*** Provided records Section Begins ***

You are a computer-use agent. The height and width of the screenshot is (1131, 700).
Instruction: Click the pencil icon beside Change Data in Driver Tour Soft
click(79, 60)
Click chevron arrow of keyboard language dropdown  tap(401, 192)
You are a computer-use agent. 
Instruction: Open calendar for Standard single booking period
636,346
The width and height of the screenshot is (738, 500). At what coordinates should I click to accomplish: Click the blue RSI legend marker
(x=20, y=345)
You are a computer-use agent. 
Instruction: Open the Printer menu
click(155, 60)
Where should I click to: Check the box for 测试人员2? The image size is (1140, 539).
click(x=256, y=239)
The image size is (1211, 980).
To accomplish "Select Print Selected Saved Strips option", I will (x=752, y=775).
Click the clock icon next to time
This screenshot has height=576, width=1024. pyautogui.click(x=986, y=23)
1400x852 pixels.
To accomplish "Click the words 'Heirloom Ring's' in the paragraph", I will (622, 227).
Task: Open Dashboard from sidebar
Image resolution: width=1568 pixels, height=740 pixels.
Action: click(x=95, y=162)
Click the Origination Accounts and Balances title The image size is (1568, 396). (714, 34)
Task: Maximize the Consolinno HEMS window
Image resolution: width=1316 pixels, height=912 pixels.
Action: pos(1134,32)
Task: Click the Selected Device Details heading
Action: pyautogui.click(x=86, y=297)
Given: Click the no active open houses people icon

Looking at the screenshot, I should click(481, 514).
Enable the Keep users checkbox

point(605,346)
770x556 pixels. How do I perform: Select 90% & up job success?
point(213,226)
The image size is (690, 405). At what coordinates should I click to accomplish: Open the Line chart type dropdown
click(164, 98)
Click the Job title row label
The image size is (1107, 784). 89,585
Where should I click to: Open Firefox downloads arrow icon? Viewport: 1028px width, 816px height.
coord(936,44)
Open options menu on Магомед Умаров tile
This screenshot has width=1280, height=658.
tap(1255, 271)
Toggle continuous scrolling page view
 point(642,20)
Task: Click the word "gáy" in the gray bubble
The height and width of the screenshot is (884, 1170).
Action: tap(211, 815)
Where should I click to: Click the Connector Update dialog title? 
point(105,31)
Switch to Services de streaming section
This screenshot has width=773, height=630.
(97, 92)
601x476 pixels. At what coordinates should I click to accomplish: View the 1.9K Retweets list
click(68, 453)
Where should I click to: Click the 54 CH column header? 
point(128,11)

*** Provided records Section Ends ***

#### Your instructions
Each entry needs to be written out again, exactly as given.

#### Written response
You are a computer-use agent. The height and width of the screenshot is (1131, 700).
Instruction: Click the pencil icon beside Change Data in Driver Tour Soft
click(79, 60)
Click chevron arrow of keyboard language dropdown  tap(401, 192)
You are a computer-use agent. 
Instruction: Open calendar for Standard single booking period
636,346
The width and height of the screenshot is (738, 500). At what coordinates should I click to accomplish: Click the blue RSI legend marker
(x=20, y=345)
You are a computer-use agent. 
Instruction: Open the Printer menu
click(155, 60)
Where should I click to: Check the box for 测试人员2? The image size is (1140, 539).
click(x=256, y=239)
The image size is (1211, 980).
To accomplish "Select Print Selected Saved Strips option", I will (x=752, y=775).
Click the clock icon next to time
This screenshot has height=576, width=1024. pyautogui.click(x=986, y=23)
1400x852 pixels.
To accomplish "Click the words 'Heirloom Ring's' in the paragraph", I will (622, 227).
Task: Open Dashboard from sidebar
Image resolution: width=1568 pixels, height=740 pixels.
Action: click(x=95, y=162)
Click the Origination Accounts and Balances title The image size is (1568, 396). (714, 34)
Task: Maximize the Consolinno HEMS window
Image resolution: width=1316 pixels, height=912 pixels.
Action: pos(1134,32)
Task: Click the Selected Device Details heading
Action: pyautogui.click(x=86, y=297)
Given: Click the no active open houses people icon

Looking at the screenshot, I should click(481, 514).
Enable the Keep users checkbox

point(605,346)
770x556 pixels. How do I perform: Select 90% & up job success?
point(213,226)
The image size is (690, 405). At what coordinates should I click to accomplish: Open the Line chart type dropdown
click(164, 98)
Click the Job title row label
The image size is (1107, 784). 89,585
Where should I click to: Open Firefox downloads arrow icon? Viewport: 1028px width, 816px height.
coord(936,44)
Open options menu on Магомед Умаров tile
This screenshot has width=1280, height=658.
tap(1255, 271)
Toggle continuous scrolling page view
 point(642,20)
Task: Click the word "gáy" in the gray bubble
The height and width of the screenshot is (884, 1170).
Action: tap(211, 815)
Where should I click to: Click the Connector Update dialog title? 
point(105,31)
Switch to Services de streaming section
This screenshot has width=773, height=630.
(97, 92)
601x476 pixels. At what coordinates should I click to accomplish: View the 1.9K Retweets list
click(68, 453)
Where should I click to: Click the 54 CH column header? 
point(128,11)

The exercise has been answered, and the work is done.